There are few things more frustrating than pain on the bottom of your foot when trying to walk. Although there can be many causes, one of the most common is a change in walking frequency, surface or footwear.
There is always an increase in prevalence when flip flop season (or travel season) is upon us. Often this pain is the worst for the first 15-20 steps in the morning as the irritated tissue on the bottom of the foot is forcefully stretched by the weight of your body in each step. The pain is then worse when walking on harder surfaces, for longer periods or with insufficient footwear based on your own foot anatomy.
Quickly recognizing the symptoms of this condition, commonly referred to as plantar fasciitis, is key in addressing the issue before it escalates. Changing a few habits, adding in some stretching and pain-relieving strategies can get you back on track and back to the activities you love sooner rather than later.
Knee Osteoarthritis can make everyday activities like going up and down the stairs feel nearly insurmountable. The discomfort can range from a dull ache when resting to sharper pain with more challenging activities. Both types of pain felt in knees with osteoarthritis can often be well-managed with the exercise, education, activity modification and sometimes bracing.
Each person will require an individualized approach to maximize success in self-management.
Osteoarthritis can cause your knees or hips to ache at night. The discomfort can make it hard to get to sleep or can disrupt your sleep throughout the night. Even those of us that are “restless sleepers” move less overnight than we do throughout the day.
Aching at night due to osteoarthritis is associated with inflammation in the joints that worsens during a period of inactivity. Engaging in specific and regular physical activity can be helpful in reducing the inflammation in joints with osteoarthritis which can make getting a good night’s sleep easier.
Approximately 80% of the population experiences back pain at least once in their lifetime. For some, this will be an acute, discreet episode that eventually resolves and leaves no residual restrictions. For others, a nagging chronic back pain can linger that can take the joy out of activities like a walk in the park.
Back pain while walking is very common and often occurs as the length or speed of the walk changes. These factors can be addressed with an individualized stretching and strengthening program designed to allow your body to function at its optimum.

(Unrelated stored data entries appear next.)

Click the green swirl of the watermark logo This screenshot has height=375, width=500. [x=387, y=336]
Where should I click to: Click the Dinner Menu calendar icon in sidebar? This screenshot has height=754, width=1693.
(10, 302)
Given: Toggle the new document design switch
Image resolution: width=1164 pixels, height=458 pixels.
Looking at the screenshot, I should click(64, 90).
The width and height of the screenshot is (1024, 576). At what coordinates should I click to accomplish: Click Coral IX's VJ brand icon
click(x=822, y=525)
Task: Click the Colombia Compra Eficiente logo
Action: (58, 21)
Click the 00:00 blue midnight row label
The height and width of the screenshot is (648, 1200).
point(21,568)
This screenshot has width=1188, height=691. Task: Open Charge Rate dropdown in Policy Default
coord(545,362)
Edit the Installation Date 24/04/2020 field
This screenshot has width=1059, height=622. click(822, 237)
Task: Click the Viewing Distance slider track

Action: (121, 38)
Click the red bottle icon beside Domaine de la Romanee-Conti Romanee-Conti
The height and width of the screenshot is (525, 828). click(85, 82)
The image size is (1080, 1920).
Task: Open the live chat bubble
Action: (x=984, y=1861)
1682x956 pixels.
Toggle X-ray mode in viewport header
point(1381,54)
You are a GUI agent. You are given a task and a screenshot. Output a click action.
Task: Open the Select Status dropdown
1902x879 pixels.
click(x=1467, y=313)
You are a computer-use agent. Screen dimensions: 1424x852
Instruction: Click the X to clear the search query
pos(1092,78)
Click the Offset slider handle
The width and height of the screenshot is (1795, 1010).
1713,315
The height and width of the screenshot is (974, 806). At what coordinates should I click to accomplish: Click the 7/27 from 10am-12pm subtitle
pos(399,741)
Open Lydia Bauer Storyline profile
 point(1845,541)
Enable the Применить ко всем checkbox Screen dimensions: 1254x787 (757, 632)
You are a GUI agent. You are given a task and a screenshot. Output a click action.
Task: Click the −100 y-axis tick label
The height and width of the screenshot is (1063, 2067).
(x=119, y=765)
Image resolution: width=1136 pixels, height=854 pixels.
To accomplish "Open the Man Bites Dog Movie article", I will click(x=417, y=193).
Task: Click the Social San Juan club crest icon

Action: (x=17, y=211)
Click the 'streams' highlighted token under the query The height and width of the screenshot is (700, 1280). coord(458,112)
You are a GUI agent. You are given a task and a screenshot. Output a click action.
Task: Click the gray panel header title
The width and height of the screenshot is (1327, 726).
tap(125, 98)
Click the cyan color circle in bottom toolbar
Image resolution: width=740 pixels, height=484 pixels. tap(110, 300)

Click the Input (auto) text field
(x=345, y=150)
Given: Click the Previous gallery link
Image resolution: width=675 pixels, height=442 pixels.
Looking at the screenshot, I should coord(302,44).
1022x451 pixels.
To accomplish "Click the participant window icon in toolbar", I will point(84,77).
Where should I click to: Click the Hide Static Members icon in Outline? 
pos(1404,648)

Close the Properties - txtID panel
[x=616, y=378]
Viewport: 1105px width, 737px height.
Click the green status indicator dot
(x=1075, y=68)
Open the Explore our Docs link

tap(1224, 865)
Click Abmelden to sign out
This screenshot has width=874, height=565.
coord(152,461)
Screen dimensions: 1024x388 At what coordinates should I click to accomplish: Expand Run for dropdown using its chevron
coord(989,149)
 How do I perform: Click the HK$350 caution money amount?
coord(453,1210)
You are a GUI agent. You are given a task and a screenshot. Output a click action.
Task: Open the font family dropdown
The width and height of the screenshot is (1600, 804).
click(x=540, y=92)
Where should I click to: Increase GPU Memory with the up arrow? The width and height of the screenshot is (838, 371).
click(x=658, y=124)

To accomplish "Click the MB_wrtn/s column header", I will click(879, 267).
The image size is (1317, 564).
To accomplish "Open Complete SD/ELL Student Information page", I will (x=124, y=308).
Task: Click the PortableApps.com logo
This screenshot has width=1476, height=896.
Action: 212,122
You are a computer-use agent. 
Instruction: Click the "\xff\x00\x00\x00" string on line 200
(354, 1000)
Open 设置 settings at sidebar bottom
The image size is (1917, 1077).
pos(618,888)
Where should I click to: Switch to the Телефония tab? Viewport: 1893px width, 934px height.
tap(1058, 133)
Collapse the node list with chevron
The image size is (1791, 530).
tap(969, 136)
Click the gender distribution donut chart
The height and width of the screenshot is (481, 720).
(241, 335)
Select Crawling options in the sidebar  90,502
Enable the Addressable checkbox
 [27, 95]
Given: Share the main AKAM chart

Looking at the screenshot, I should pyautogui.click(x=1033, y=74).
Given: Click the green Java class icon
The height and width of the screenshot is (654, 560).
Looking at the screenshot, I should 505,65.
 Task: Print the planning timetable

Elbow pain can be a surprisingly debilitating condition. Often due to sudden, repeated use of the arm (ie: a heavy day in the garden/yard or returning to a summer sport like tennis/golf after the winter off), elbow pain often occurs the day after the offending activity. It can make gripping the lightest of objects, like your coffee cup, difficult.
Pain with small repetitive movements like cooking, gardening and even brushing your teeth are common complaints. Several stretching and strengthening exercises, in addition to supportive bracing can be helpful in getting you back on track after an onset of these symptoms.
Our lifestyle in 2020 puts a lot of strain on our neck, shoulders and upper back. Our bodies were built for running around the forest, hunting and gathering. They were not built for sitting at a computer for 8 hours a day! The good news is that our bodies are resilient and robust. They are adapting quickly to the changes in our work environment that are hugely different today than they were even 30 years ago.
However, despite our ability to “be” in these positions (computer, TV, driving etc.), they often lead to discomfort in the neck and shoulders.
Developing a good understanding of how to position yourself is the first step. Improving your body’s resilience by using simple, but appropriate, stretching and strengthening exercises can go a long way to maximizing your comfort.